We will use mongo to essentially copy each block served by Geth, preserving its structure. The data outside the scope of this analysis will be omitted. Note that this project also requires pymongo.

graph-tool

graph-tool is a python library written in C to construct graphs quickly and has a flexible feature set for mapping properties to its edges and vertices. Depending on your system, this may be tricky to install, so be sure and follow their instructions carefully. I recommend you find some way to install it with a package manager because building from source is a pain.

python3

This was written for python 3.4. Some things will probably break if you try to do this analysis in python 2.

Workflow

The following outlines the procedure used to turn the data from bytes on the blockchain to data in a CSV file.

1. Process the blockchain

Preprocessing is done with the Crawler class, which can be found in the Preprocessing/Crawler directory. Before instantiating a Crawler object, you need to have geth and mongo processes running. Starting a Crawler() instance will go through the processes of requesting and processing the blockchain from geth and copying it over to a Mongo collection named transactions. Once copied over, you can close the Crawler() instance.

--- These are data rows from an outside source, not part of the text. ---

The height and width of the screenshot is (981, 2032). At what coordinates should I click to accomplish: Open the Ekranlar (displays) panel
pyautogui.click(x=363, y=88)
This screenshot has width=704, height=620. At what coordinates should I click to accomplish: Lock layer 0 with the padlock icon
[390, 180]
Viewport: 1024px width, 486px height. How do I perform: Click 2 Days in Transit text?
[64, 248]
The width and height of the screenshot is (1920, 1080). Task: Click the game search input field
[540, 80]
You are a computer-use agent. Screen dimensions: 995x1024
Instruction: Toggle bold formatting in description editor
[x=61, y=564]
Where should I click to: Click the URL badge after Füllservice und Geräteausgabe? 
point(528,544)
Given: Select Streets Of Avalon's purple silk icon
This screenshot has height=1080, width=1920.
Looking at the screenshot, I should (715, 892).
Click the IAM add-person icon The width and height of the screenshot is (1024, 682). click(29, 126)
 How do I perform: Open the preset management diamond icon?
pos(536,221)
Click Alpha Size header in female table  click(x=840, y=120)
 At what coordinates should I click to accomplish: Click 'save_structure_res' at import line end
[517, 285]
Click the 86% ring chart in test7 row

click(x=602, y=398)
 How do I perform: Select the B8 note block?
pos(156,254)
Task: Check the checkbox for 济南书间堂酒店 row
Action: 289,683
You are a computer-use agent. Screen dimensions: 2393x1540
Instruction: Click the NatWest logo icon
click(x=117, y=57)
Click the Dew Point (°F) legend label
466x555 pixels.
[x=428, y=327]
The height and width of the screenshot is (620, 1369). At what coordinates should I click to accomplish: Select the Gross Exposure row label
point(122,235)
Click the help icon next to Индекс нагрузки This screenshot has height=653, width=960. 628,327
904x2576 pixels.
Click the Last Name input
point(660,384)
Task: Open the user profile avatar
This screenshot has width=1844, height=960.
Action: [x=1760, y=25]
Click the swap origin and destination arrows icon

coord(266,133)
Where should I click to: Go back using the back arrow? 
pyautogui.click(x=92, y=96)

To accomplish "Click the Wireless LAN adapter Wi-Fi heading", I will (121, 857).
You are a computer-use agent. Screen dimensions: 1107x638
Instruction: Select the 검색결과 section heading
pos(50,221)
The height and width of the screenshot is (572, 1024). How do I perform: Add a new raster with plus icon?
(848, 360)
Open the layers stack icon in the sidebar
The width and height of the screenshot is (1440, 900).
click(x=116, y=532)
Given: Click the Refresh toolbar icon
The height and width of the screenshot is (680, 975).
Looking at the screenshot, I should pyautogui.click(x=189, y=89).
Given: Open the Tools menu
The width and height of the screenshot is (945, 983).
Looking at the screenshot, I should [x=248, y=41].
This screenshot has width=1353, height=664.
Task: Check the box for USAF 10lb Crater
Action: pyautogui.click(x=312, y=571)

2. Take a snapshot of the blockchain

A snapshot of the network (i.e. all of the transactions occurring between two timestamps, or numbered blocks in the block chain) can be taken with a TxnGraph() instance. This class can be found in the Analysis directory. Create an instance with:

snapshot = TxnGraph(a, b)

where a is the starting block (int) and b is ending block (int). This will load a directed graph of all ethereum addresses that made transactions between the two specified blocks. It will also weight vertices by the total amount of Ether at the time that the ending block was mined and edges by the amount of ether send in the transaction.

To move on to the next snapshot (i.e. forward in time):

snapshot.extend(c)

where c is the number of blocks to proceed.

At each snapshot, the instance will automatically pickle the snapshot and save the state to a local file (disable on instantiation with save=False).

Drawing an image:

Once TxnGraph is created, it will create a graph out of all of the data in the blocks between a and b. An image can be drawn by calling TxnGraph.draw() and specific dimensions can be passed using TxnGraph.draw(w=A, h=B) where A and B are ints corresponding to numbers of pixels. By default, this is saved to the Analysis/data/snapshots directory.

Saving/Loading State (using pickle)

The TxnGraph instance state can be (and automatically is) pickled with TxnGraph.save() where the filename is parameterized by the start/end blocks and is saved. By default, this saves to the Analysis/data/pickles directory. If another instance was pickled with a different set of start/end blocks, it can be reloaded with TxnGraph.load(a,b).

3: (Optional) Add a lookup table for smart contract transactions

An important consideration when doing an analysis of the Ethereum network is of smart contract addresses. Much ether flows to and from contracts, which you may want to distinguish from simple peer-to-peer transactions. This can be done by loading a ContractMap instance. It is recommended you pass the most recent block in the blockchain for last_block, as this will find all contracts that were transacted with up to that point in history:

# If a mongo_client is passed, the ContractMap will scan geth via RPC
# for new contract addresses starting at "last_block".
cmap = ContractMap(mongo_client, last_block=90000, filepath="./contracts.p")
cmap.save()

# If None is passed for a mongo_client, the ContractMap will automatically
# load the map of addresses from the pickle file specified in "filepath",
# ./contracts.p by default.
cmap = ContractMap()

This will create a hash table of all contract addresses using a defaultdict and will save it to a pickle file.

4: Aggregate data and analyze

Once a snapshot has been created, initialize an instance of ParsedBlocks with a TxnGraph instance. This will automatically aggregate the data and save to a local CSV file, which can then be analyzed.